# Exercise goal:
Transcribe exactly, and without pictures, only the lines from the one bearing "Viewport: 626px width, 470px" through the final line of the data below.

Start of Information supplied

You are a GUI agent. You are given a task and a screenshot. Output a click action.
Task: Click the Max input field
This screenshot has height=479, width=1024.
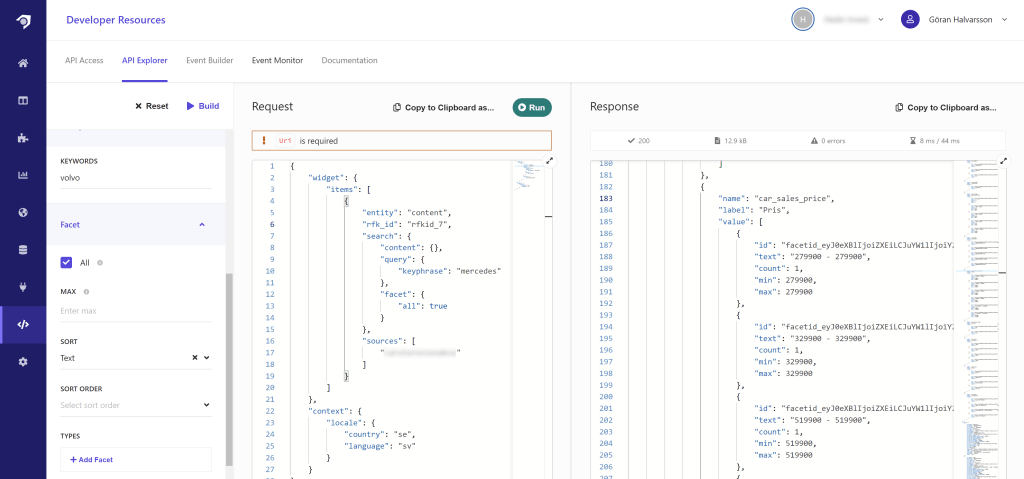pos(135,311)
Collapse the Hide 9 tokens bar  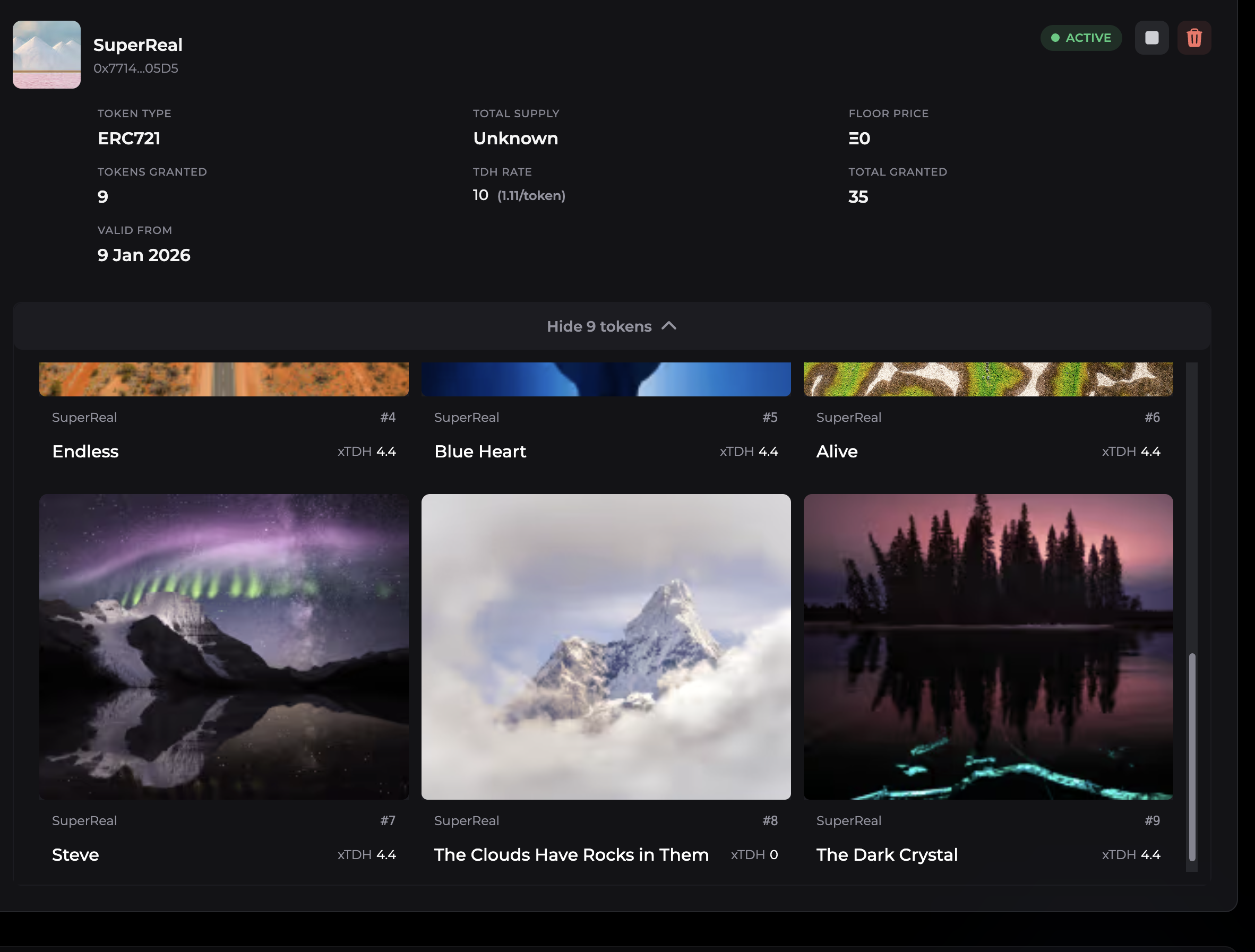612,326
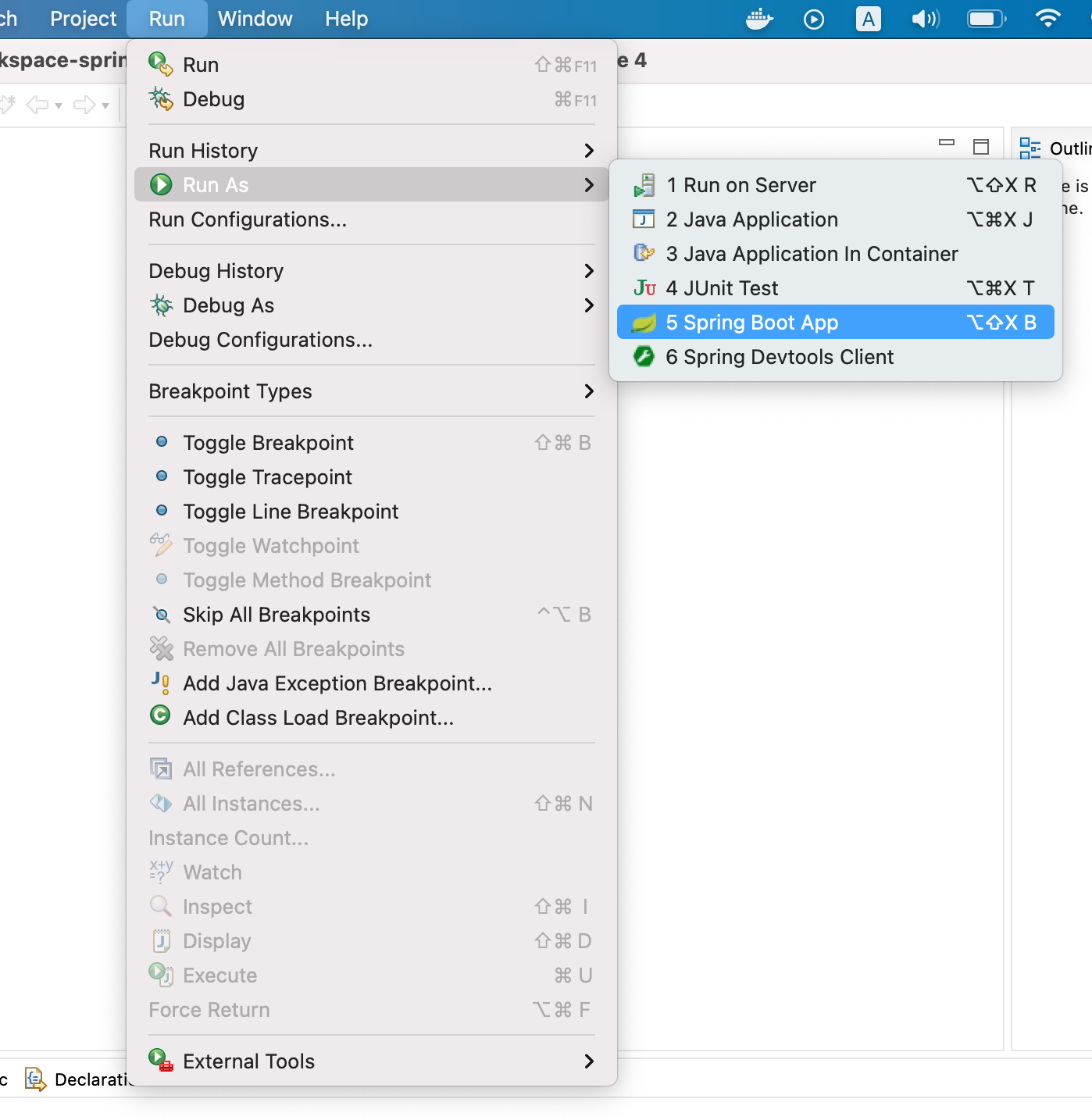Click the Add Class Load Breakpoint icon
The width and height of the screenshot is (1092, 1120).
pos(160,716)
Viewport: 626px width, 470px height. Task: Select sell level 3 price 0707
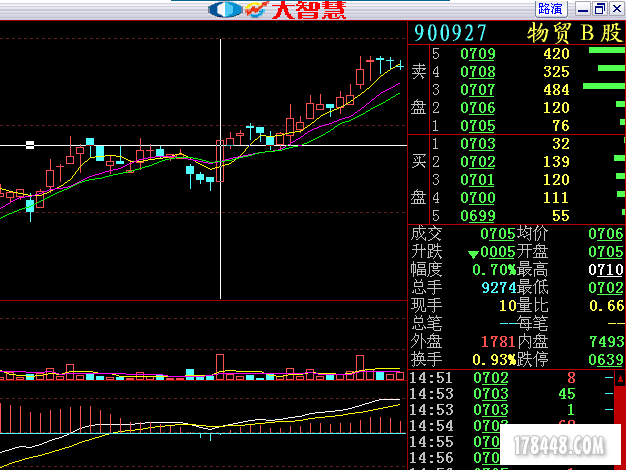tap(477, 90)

End of Information supplied

# Task answer:
Viewport: 626px width, 470px height. Task: Select sell level 3 price 0707
tap(477, 90)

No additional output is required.